* [Exercise goal] Copy each of the entries below word for word, keeping every line as it appears.
════════
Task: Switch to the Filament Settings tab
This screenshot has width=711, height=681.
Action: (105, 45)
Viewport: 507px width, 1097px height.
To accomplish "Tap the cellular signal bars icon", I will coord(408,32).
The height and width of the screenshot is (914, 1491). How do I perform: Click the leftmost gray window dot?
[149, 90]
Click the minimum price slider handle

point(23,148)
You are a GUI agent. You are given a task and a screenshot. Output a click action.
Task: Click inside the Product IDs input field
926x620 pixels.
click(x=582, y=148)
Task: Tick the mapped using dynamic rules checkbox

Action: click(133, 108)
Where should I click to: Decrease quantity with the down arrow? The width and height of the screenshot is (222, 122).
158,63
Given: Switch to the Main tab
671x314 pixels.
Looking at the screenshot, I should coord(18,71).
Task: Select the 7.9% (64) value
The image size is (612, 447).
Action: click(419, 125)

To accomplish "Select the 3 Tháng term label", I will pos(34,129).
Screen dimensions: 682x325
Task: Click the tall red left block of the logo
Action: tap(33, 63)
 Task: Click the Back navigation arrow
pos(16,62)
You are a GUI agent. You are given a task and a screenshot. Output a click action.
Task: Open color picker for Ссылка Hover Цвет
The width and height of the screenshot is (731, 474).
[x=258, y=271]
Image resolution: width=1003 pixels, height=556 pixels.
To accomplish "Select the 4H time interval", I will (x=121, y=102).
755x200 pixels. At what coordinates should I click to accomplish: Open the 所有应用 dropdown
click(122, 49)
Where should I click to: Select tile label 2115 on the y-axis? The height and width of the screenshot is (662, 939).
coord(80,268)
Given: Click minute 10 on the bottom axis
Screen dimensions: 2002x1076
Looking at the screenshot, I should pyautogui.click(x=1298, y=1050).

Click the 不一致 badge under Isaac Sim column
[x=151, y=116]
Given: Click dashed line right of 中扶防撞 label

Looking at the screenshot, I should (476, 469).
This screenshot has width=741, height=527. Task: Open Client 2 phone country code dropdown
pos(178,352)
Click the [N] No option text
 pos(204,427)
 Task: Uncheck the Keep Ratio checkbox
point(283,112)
════════
* [Correct result]
Task: Switch to the Filament Settings tab
This screenshot has width=711, height=681.
Action: (105, 45)
Viewport: 507px width, 1097px height.
To accomplish "Tap the cellular signal bars icon", I will coord(408,32).
The height and width of the screenshot is (914, 1491). How do I perform: Click the leftmost gray window dot?
[149, 90]
Click the minimum price slider handle

point(23,148)
You are a GUI agent. You are given a task and a screenshot. Output a click action.
Task: Click inside the Product IDs input field
926x620 pixels.
click(x=582, y=148)
Task: Tick the mapped using dynamic rules checkbox

Action: click(133, 108)
Where should I click to: Decrease quantity with the down arrow? The width and height of the screenshot is (222, 122).
158,63
Given: Switch to the Main tab
671x314 pixels.
Looking at the screenshot, I should coord(18,71).
Task: Select the 7.9% (64) value
The image size is (612, 447).
Action: click(419, 125)

To accomplish "Select the 3 Tháng term label", I will pos(34,129).
Screen dimensions: 682x325
Task: Click the tall red left block of the logo
Action: tap(33, 63)
 Task: Click the Back navigation arrow
pos(16,62)
You are a GUI agent. You are given a task and a screenshot. Output a click action.
Task: Open color picker for Ссылка Hover Цвет
The width and height of the screenshot is (731, 474).
[x=258, y=271]
Image resolution: width=1003 pixels, height=556 pixels.
To accomplish "Select the 4H time interval", I will (x=121, y=102).
755x200 pixels. At what coordinates should I click to accomplish: Open the 所有应用 dropdown
click(122, 49)
Where should I click to: Select tile label 2115 on the y-axis? The height and width of the screenshot is (662, 939).
coord(80,268)
Given: Click minute 10 on the bottom axis
Screen dimensions: 2002x1076
Looking at the screenshot, I should pyautogui.click(x=1298, y=1050).

Click the 不一致 badge under Isaac Sim column
[x=151, y=116]
Given: Click dashed line right of 中扶防撞 label

Looking at the screenshot, I should (476, 469).
This screenshot has width=741, height=527. Task: Open Client 2 phone country code dropdown
pos(178,352)
Click the [N] No option text
 pos(204,427)
 Task: Uncheck the Keep Ratio checkbox
point(283,112)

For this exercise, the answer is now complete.